PyCon Pittsburgh. April 15-23, 2020.

Talk: Life Beyond Yaml: Bridging Data Science and Data Infrastructure with Apache Airflow

Presented by:

Daniel Imberman

Description

When supporting a data science team, data engineers are tasked with building a platform that keeps a wide range of stakeholders happy. Data scientists want rapid iteration, infrastructure engineers want monitoring and security controls, and product owners want their solutions deployed in time for quarterly reports. Collaboration between these stakeholders can be difficult, as every data science pipeline has a unique set of constraints and system requirements (compute resources, network connectivity, etc). For these reasons, data engineers strive to give their data scientists as much flexibility as possible, while maintaining an observable and resilient infrastructure.

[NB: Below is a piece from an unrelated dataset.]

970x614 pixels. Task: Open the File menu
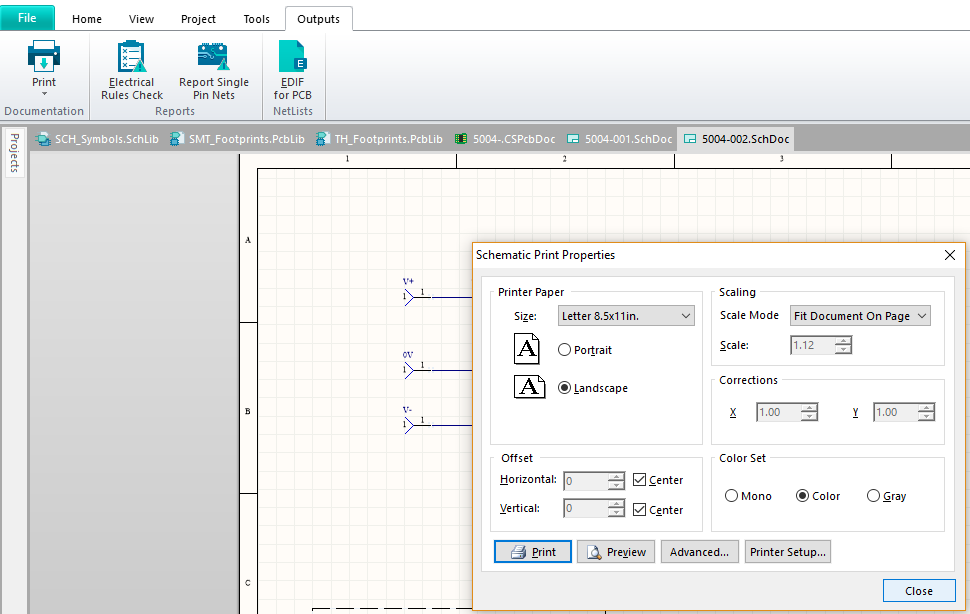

In recent years, Apache Airflow (a Python-based task orchestrator developed at Airbnb) has gained popularity as a collaborative platform between data-centric Pythonistas, and infrastructure engineers looking to spare their users from verbose and rigid yaml files. Apache Airflow exposes a flexible pythonic interface that can be used as a collaboration point between data engineers and data scientists. Data engineers can build custom operators that abstract details of the underlying system and data scientists can use those operators (and many more) to build a diverse range of data pipelines.

For this 30 minute talk, we will take an idea from a single-machine Jupyter Notebook to a cross-service Spark + Tensorflow pipeline, to a canary tested, hyper-parameter-tuned, production-ready model served on Google Cloud Functions. We will show how Apache Airflow can connect all layers of a data team to deliver rapid results.